'Doping? De Russen vinden zelf dat ze genoeg doen'
Over minder dan tien maanden beginnen de Winterspelen in het Zuid-Koreaanse Pyeongchang. Mogelijk zonder een afvaardiging uit Rusland, doorgaans toch één van de landen met de grootste medailleoogst. Reden? Doping.
Het door de staat geregisseerde dopingprogramma suddert nog na. De Russische sportwereld ligt onder een vergrootglas. Er moet bewijs komen dat het er nu anders aan toegaat. "De Russen zelf vinden dat ze genoeg doen", stelt correspondent David-Jan Godfroid.
Toch is men er niet gerust op. "Of de Russen bang zijn? Ja en nee. De spanning ligt er aan de ene kant wel bovenop. Aan de andere kant: de Russen zeggen dat ze ook niet volledig werden uitgesloten voor de Spelen in Rio. Dat was alleen de atletiekploeg."
De buitenwereld is sceptisch. Eén bewijs dat de Russen nu 'schoner' zouden sporten, zou kunnen worden geleverd middels een blik op de resultaten van de sporters de afgelopen jaren. Is er een afname qua prestaties? Nee, niet echt.
Godfroid: "In sommige traditionele wintersporten waar Rusland sterk in is, biatlon en kunstschaatsen bijvoorbeeld, vielen de prestaties wel wat tegen de afgelopen tijd. Maar de grote toernooien moeten nog komen. Dus het moet nog duidelijk worden of die lijn zich doorzet."

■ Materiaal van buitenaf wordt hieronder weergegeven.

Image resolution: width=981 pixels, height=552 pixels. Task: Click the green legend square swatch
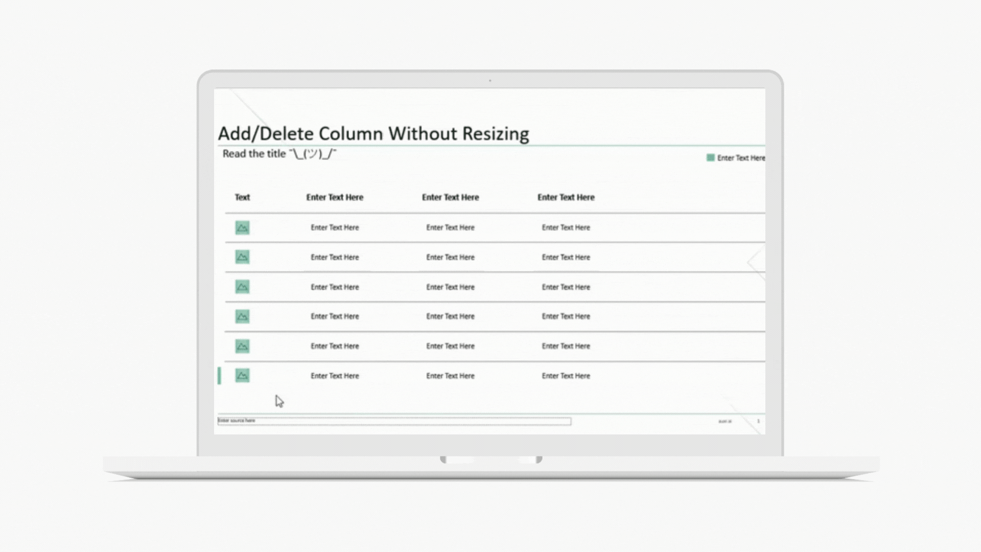pos(710,158)
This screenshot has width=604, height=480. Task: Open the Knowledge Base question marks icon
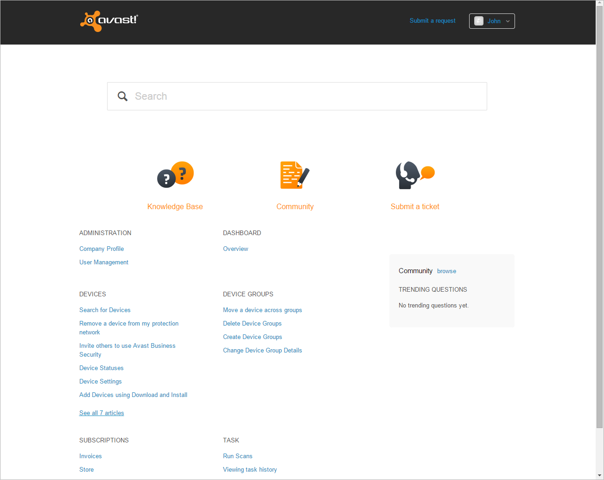175,174

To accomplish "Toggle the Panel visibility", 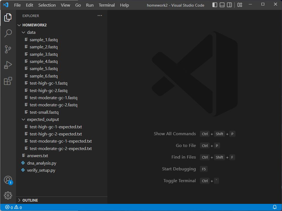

'Wat moeten we nog meer doen?'
"Kijk, ze ontkennen natuurlijk ten stelligste dat er sprake is geweest van een door de staat geregisseerd dopingprogramma. Ze zeggen wel: niet alles klopte, maar daar zijn we hard mee aan het werk. Volgens de IAAF, de internationale atletiekfederatie, is dat echter niet genoeg. Ze zitten zich nu achter het hoofd te krabben: wat moeten we nog meer doen?"